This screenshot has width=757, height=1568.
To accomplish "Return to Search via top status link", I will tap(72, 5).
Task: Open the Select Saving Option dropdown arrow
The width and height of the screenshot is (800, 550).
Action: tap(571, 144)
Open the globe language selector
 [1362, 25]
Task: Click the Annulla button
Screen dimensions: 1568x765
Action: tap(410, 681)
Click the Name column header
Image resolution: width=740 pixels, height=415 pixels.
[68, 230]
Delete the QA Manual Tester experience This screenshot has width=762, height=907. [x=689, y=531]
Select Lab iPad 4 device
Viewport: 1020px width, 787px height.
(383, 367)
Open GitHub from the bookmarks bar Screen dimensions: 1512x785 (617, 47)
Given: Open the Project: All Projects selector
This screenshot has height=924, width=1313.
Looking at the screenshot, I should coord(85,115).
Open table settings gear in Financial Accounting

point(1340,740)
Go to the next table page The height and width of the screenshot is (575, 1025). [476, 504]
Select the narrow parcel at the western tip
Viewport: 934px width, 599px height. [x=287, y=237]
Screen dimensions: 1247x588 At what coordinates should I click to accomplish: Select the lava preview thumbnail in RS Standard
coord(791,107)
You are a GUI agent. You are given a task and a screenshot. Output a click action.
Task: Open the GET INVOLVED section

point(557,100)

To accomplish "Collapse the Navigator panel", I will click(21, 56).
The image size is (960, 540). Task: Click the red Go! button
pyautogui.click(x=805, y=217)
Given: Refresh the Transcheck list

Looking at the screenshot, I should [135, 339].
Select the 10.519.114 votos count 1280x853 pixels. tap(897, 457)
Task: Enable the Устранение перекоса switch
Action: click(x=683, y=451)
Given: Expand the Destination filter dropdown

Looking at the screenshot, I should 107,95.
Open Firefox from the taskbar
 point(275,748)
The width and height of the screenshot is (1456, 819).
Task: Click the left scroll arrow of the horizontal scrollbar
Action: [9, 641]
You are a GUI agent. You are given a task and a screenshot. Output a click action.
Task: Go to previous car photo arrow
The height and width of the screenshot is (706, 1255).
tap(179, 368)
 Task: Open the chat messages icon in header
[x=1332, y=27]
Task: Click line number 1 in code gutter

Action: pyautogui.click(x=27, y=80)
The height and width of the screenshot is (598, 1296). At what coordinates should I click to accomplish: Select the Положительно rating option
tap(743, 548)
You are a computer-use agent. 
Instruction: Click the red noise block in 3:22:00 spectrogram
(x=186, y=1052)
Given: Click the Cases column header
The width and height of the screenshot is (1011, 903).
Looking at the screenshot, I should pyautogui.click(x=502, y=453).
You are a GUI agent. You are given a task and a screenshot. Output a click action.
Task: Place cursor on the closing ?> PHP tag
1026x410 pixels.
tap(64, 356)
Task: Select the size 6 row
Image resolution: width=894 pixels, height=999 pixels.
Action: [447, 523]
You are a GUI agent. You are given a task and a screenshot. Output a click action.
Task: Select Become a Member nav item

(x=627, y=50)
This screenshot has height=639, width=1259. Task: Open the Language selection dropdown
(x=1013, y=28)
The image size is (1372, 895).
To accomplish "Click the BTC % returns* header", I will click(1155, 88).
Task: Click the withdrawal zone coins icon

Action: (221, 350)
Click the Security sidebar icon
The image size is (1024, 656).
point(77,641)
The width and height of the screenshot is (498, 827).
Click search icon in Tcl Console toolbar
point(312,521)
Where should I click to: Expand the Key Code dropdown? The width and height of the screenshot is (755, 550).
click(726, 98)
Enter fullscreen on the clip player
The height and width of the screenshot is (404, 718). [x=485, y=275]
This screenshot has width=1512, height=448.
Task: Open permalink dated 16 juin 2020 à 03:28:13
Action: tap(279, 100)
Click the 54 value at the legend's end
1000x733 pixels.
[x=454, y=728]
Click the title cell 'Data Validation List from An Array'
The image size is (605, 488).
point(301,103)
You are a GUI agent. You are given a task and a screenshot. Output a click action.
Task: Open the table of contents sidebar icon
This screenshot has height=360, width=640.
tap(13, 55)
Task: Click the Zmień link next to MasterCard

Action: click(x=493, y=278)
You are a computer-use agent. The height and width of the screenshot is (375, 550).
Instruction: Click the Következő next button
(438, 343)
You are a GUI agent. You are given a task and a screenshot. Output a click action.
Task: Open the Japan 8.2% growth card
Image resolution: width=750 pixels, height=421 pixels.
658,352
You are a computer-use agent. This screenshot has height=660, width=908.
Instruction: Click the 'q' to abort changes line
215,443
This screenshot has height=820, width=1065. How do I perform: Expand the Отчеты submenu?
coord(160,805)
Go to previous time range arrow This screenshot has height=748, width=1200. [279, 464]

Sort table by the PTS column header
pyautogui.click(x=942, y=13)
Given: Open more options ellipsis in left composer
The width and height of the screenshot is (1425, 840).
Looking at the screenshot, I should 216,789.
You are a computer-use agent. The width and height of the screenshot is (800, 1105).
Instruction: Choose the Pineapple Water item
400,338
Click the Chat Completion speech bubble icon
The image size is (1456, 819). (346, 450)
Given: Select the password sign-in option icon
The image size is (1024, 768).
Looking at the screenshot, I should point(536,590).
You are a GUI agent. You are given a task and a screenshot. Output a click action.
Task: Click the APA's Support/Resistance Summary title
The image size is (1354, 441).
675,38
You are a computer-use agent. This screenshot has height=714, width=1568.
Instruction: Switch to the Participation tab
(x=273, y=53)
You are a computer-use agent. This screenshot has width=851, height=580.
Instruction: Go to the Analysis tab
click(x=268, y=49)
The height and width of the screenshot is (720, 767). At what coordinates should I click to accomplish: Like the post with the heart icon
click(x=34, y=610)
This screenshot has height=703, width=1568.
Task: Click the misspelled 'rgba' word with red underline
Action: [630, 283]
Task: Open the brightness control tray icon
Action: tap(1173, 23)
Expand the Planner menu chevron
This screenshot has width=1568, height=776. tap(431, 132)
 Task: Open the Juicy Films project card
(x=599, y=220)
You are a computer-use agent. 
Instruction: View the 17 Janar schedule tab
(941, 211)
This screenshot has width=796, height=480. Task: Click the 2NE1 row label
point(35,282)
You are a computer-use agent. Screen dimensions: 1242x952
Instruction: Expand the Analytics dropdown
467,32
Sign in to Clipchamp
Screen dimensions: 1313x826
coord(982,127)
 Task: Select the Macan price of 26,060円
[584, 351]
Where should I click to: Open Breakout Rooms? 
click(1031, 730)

--------------------------------

• Problem description: Copy all of the records above word for word, from the first line to the last.

• Solution for this problem:
This screenshot has width=757, height=1568.
To accomplish "Return to Search via top status link", I will tap(72, 5).
Task: Open the Select Saving Option dropdown arrow
The width and height of the screenshot is (800, 550).
Action: tap(571, 144)
Open the globe language selector
 [1362, 25]
Task: Click the Annulla button
Screen dimensions: 1568x765
Action: tap(410, 681)
Click the Name column header
Image resolution: width=740 pixels, height=415 pixels.
[68, 230]
Delete the QA Manual Tester experience This screenshot has width=762, height=907. [x=689, y=531]
Select Lab iPad 4 device
Viewport: 1020px width, 787px height.
(383, 367)
Open GitHub from the bookmarks bar Screen dimensions: 1512x785 (617, 47)
Given: Open the Project: All Projects selector
This screenshot has height=924, width=1313.
Looking at the screenshot, I should coord(85,115).
Open table settings gear in Financial Accounting

point(1340,740)
Go to the next table page The height and width of the screenshot is (575, 1025). [476, 504]
Select the narrow parcel at the western tip
Viewport: 934px width, 599px height. [x=287, y=237]
Screen dimensions: 1247x588 At what coordinates should I click to accomplish: Select the lava preview thumbnail in RS Standard
coord(791,107)
You are a GUI agent. You are given a task and a screenshot. Output a click action.
Task: Open the GET INVOLVED section

point(557,100)

To accomplish "Collapse the Navigator panel", I will click(21, 56).
The image size is (960, 540). Task: Click the red Go! button
pyautogui.click(x=805, y=217)
Given: Refresh the Transcheck list

Looking at the screenshot, I should [135, 339].
Select the 10.519.114 votos count 1280x853 pixels. tap(897, 457)
Task: Enable the Устранение перекоса switch
Action: click(x=683, y=451)
Given: Expand the Destination filter dropdown

Looking at the screenshot, I should 107,95.
Open Firefox from the taskbar
 point(275,748)
The width and height of the screenshot is (1456, 819).
Task: Click the left scroll arrow of the horizontal scrollbar
Action: [9, 641]
You are a GUI agent. You are given a task and a screenshot. Output a click action.
Task: Go to previous car photo arrow
The height and width of the screenshot is (706, 1255).
tap(179, 368)
 Task: Open the chat messages icon in header
[x=1332, y=27]
Task: Click line number 1 in code gutter

Action: pyautogui.click(x=27, y=80)
The height and width of the screenshot is (598, 1296). At what coordinates should I click to accomplish: Select the Положительно rating option
tap(743, 548)
You are a computer-use agent. 
Instruction: Click the red noise block in 3:22:00 spectrogram
(x=186, y=1052)
Given: Click the Cases column header
The width and height of the screenshot is (1011, 903).
Looking at the screenshot, I should pyautogui.click(x=502, y=453).
You are a GUI agent. You are given a task and a screenshot. Output a click action.
Task: Place cursor on the closing ?> PHP tag
1026x410 pixels.
tap(64, 356)
Task: Select the size 6 row
Image resolution: width=894 pixels, height=999 pixels.
Action: [447, 523]
You are a GUI agent. You are given a task and a screenshot. Output a click action.
Task: Select Become a Member nav item

(x=627, y=50)
This screenshot has height=639, width=1259. Task: Open the Language selection dropdown
(x=1013, y=28)
The image size is (1372, 895).
To accomplish "Click the BTC % returns* header", I will click(1155, 88).
Task: Click the withdrawal zone coins icon

Action: (221, 350)
Click the Security sidebar icon
The image size is (1024, 656).
point(77,641)
The width and height of the screenshot is (498, 827).
Click search icon in Tcl Console toolbar
point(312,521)
Where should I click to: Expand the Key Code dropdown? The width and height of the screenshot is (755, 550).
click(726, 98)
Enter fullscreen on the clip player
The height and width of the screenshot is (404, 718). [x=485, y=275]
This screenshot has width=1512, height=448.
Task: Open permalink dated 16 juin 2020 à 03:28:13
Action: tap(279, 100)
Click the 54 value at the legend's end
1000x733 pixels.
[x=454, y=728]
Click the title cell 'Data Validation List from An Array'
The image size is (605, 488).
point(301,103)
You are a GUI agent. You are given a task and a screenshot. Output a click action.
Task: Open the table of contents sidebar icon
This screenshot has height=360, width=640.
tap(13, 55)
Task: Click the Zmień link next to MasterCard

Action: click(x=493, y=278)
You are a computer-use agent. The height and width of the screenshot is (375, 550).
Instruction: Click the Következő next button
(438, 343)
You are a GUI agent. You are given a task and a screenshot. Output a click action.
Task: Open the Japan 8.2% growth card
Image resolution: width=750 pixels, height=421 pixels.
658,352
You are a computer-use agent. This screenshot has height=660, width=908.
Instruction: Click the 'q' to abort changes line
215,443
This screenshot has height=820, width=1065. How do I perform: Expand the Отчеты submenu?
coord(160,805)
Go to previous time range arrow This screenshot has height=748, width=1200. [279, 464]

Sort table by the PTS column header
pyautogui.click(x=942, y=13)
Given: Open more options ellipsis in left composer
The width and height of the screenshot is (1425, 840).
Looking at the screenshot, I should 216,789.
You are a computer-use agent. The width and height of the screenshot is (800, 1105).
Instruction: Choose the Pineapple Water item
400,338
Click the Chat Completion speech bubble icon
The image size is (1456, 819). (346, 450)
Given: Select the password sign-in option icon
The image size is (1024, 768).
Looking at the screenshot, I should point(536,590).
You are a GUI agent. You are given a task and a screenshot. Output a click action.
Task: Click the APA's Support/Resistance Summary title
The image size is (1354, 441).
675,38
You are a computer-use agent. This screenshot has height=714, width=1568.
Instruction: Switch to the Participation tab
(x=273, y=53)
You are a computer-use agent. This screenshot has width=851, height=580.
Instruction: Go to the Analysis tab
click(x=268, y=49)
The height and width of the screenshot is (720, 767). At what coordinates should I click to accomplish: Like the post with the heart icon
click(x=34, y=610)
This screenshot has height=703, width=1568.
Task: Click the misspelled 'rgba' word with red underline
Action: [630, 283]
Task: Open the brightness control tray icon
Action: tap(1173, 23)
Expand the Planner menu chevron
This screenshot has width=1568, height=776. tap(431, 132)
 Task: Open the Juicy Films project card
(x=599, y=220)
You are a computer-use agent. 
Instruction: View the 17 Janar schedule tab
(941, 211)
This screenshot has width=796, height=480. Task: Click the 2NE1 row label
point(35,282)
You are a computer-use agent. Screen dimensions: 1242x952
Instruction: Expand the Analytics dropdown
467,32
Sign in to Clipchamp
Screen dimensions: 1313x826
coord(982,127)
 Task: Select the Macan price of 26,060円
[584, 351]
Where should I click to: Open Breakout Rooms? 
click(1031, 730)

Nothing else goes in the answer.